### Source excerpt:

########################################

# Stone crab trap questions



## Brett (Jul 16, 2008)

http://myfwc.com/fishing/saltwater/regulations/stone-crabs/



> 68B-13.008 Gear, Trap Construction, Commercial Trap Marking Requirements, Trap Working Regulations, Trap Transfer.
> (1) GEAR. It is unlawful to use any device in the taking of stone crabs that can puncture, crush, or injure the crab body, such as spears, grains, grabs, hooks, or similar devices.
> (2) TRAP CONSTRUCTION. No person, firm, or corporation shall transport on the water, fish with, or cause to be fished with, set, or placed, in the harvest of stone crabs, any trap which does not meet the following requirements:
> (a) Each trap shall be constructed of either wood, plastic, or wire.
> ...


----------



## cutrunner (Jun 8, 2010)

Sounds easier to build a boat than a friggin crab trap.. Also how do i get this stone crab permit?


----------



## cutrunner (Jun 8, 2010)

Also, what is the limit for the day? Can you take both claws or only one?


----------



## Brett (Jul 16, 2008)

> Stone Crab Limits
> 
> No females with eggs
> 2 3/4-inch claw
> ...


http://myfwc.com/fishing/saltwater/regulations/fish-measurement/#StoneCrab


----------



## Brett (Jul 16, 2008)

I never tried the trap method. Always snorkel gear and a wetsuit.
Reach in and grab the big claw, bring the whole crab out of the hole.
Grab hold of the other claw and swim for the surface.

########################################

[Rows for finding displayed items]

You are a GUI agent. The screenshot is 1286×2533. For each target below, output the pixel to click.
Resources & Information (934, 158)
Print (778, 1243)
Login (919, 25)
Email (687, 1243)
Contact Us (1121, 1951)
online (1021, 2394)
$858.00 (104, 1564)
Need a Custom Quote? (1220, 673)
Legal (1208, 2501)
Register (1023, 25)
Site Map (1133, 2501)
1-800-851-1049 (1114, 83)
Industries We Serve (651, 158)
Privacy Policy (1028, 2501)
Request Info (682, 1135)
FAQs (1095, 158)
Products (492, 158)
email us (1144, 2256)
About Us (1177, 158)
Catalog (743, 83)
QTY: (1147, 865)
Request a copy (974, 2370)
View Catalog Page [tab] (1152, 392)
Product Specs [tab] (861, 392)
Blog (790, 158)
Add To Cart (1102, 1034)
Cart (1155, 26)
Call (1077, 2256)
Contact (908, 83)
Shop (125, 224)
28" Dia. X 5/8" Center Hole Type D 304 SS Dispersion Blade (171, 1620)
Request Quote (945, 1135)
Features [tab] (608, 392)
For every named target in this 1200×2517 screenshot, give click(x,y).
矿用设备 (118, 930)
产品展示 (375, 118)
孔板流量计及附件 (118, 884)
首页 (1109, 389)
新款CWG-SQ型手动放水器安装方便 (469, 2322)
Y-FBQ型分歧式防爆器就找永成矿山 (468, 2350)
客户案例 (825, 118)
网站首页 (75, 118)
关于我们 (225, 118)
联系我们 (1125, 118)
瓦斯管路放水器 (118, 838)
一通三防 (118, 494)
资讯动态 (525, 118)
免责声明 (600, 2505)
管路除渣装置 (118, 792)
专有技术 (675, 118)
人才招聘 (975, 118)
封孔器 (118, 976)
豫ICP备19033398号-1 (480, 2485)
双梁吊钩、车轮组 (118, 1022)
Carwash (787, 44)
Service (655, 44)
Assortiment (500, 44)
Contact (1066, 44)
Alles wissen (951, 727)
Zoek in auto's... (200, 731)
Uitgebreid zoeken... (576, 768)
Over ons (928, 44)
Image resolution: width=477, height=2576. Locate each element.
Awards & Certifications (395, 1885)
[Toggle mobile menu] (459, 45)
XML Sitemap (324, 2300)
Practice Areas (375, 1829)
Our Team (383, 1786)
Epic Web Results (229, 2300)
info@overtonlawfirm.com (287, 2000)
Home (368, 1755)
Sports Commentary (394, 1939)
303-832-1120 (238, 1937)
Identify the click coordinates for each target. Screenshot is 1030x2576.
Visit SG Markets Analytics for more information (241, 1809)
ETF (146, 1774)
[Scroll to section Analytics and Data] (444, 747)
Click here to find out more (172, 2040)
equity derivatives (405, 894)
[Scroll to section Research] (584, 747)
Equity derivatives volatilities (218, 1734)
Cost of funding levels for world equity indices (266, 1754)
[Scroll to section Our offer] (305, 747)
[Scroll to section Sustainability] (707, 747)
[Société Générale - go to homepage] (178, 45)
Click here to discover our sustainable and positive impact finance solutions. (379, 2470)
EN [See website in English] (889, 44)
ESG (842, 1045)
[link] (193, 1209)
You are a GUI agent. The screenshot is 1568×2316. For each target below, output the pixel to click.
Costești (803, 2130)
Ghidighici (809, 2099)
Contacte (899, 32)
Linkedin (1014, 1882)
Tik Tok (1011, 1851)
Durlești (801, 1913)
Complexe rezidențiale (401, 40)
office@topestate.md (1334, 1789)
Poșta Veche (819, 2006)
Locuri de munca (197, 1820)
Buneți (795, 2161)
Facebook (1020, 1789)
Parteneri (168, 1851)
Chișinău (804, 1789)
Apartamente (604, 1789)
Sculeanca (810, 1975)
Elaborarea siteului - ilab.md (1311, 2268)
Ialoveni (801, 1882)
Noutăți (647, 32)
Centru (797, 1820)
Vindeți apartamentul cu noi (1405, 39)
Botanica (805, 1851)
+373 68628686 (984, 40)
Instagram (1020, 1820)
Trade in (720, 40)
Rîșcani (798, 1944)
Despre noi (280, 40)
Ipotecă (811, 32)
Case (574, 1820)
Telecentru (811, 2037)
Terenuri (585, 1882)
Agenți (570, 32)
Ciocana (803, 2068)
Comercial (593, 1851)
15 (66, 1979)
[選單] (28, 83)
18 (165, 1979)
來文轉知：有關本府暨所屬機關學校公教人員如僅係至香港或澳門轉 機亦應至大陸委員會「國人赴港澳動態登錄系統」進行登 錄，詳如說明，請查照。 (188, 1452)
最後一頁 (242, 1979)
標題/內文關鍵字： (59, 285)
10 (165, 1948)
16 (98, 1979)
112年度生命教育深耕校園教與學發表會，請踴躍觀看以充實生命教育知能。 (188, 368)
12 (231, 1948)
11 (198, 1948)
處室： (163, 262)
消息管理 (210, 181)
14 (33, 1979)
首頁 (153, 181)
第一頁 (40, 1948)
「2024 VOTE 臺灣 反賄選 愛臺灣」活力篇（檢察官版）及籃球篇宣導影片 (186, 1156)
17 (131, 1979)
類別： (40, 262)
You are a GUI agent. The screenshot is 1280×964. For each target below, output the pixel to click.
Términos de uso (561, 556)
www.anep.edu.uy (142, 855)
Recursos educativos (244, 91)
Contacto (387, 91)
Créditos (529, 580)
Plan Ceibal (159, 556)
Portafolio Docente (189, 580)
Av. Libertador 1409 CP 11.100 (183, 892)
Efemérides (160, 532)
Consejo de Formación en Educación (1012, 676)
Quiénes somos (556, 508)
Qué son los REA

########################################

### Exercise task:
In the stone crab trap thread, what materials may each trap be constructed of? The rows are not needed here.

### Answer to the exercise:
Wood, plastic, or wire.